Transcribe exactly, and without pictures, the lines from the one that contains "Viewport: 629px width, 563px height." through the last line of the material.
======
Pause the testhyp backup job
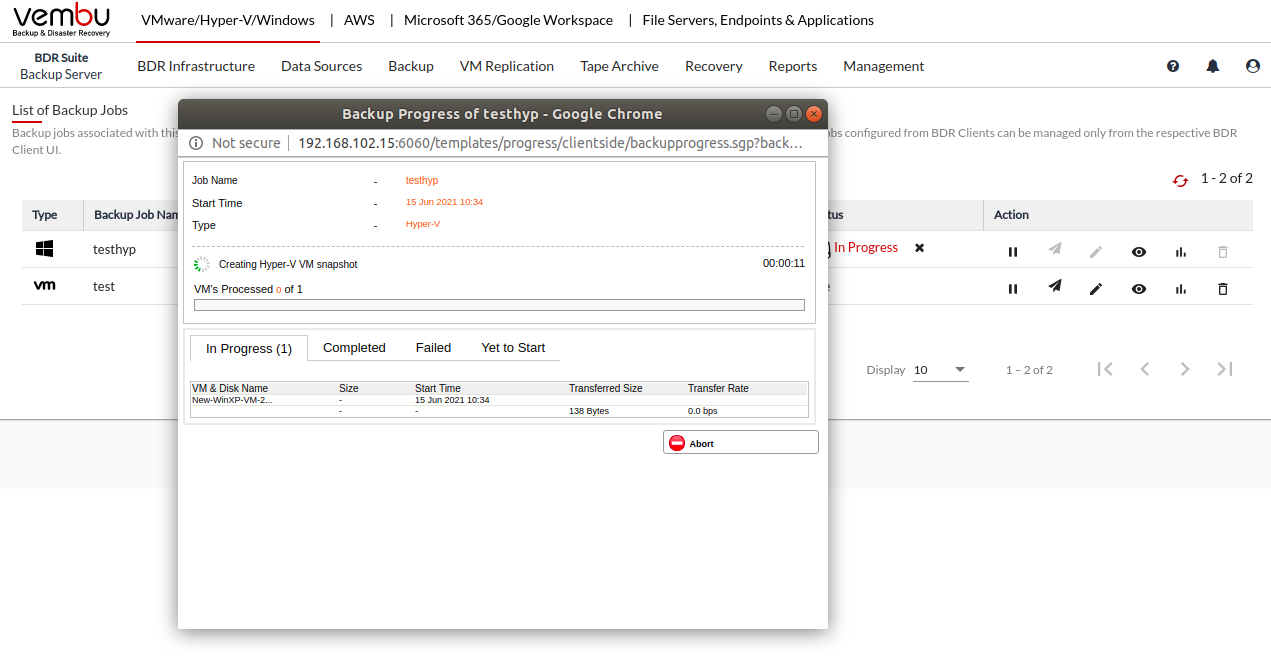This screenshot has width=1271, height=661. pyautogui.click(x=1013, y=252)
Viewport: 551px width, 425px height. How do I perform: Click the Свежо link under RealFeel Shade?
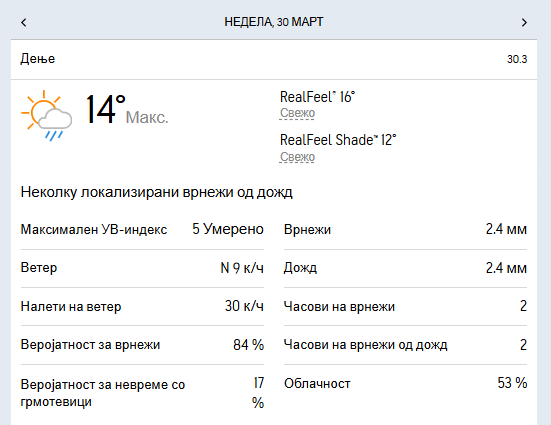[297, 157]
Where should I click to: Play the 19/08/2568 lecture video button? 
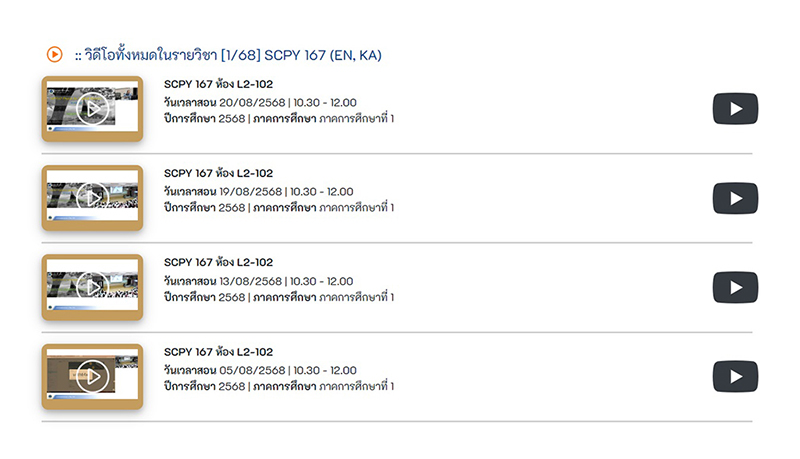[x=735, y=198]
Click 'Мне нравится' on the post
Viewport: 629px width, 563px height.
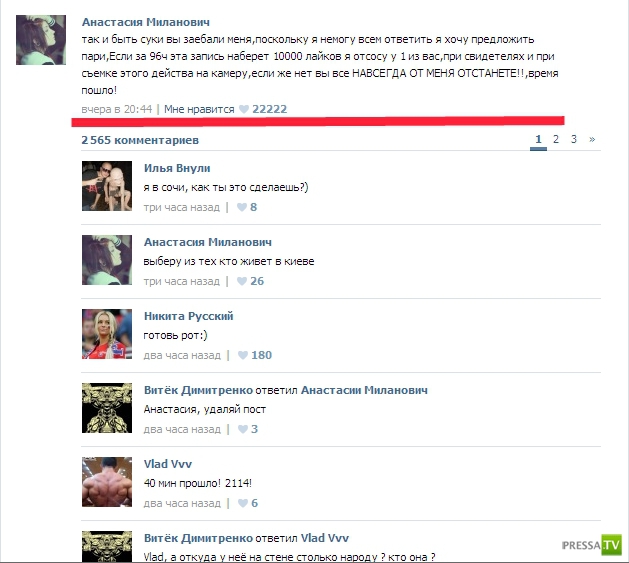(x=199, y=109)
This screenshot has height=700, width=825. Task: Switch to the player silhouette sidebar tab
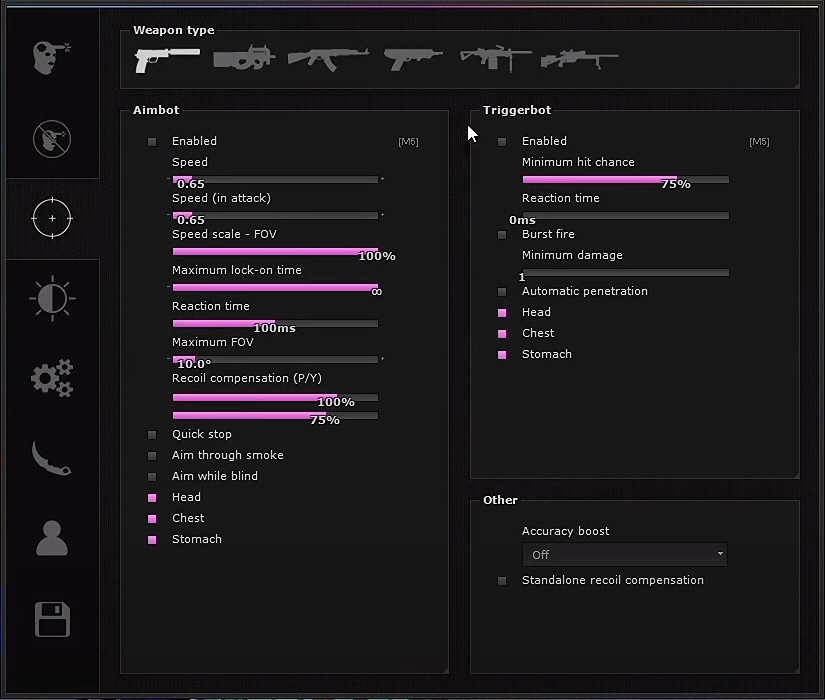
======
> **RESPONSE AREA**
Viewport: 629px width, 563px height.
(x=199, y=109)
This screenshot has height=700, width=825. Task: Switch to the player silhouette sidebar tab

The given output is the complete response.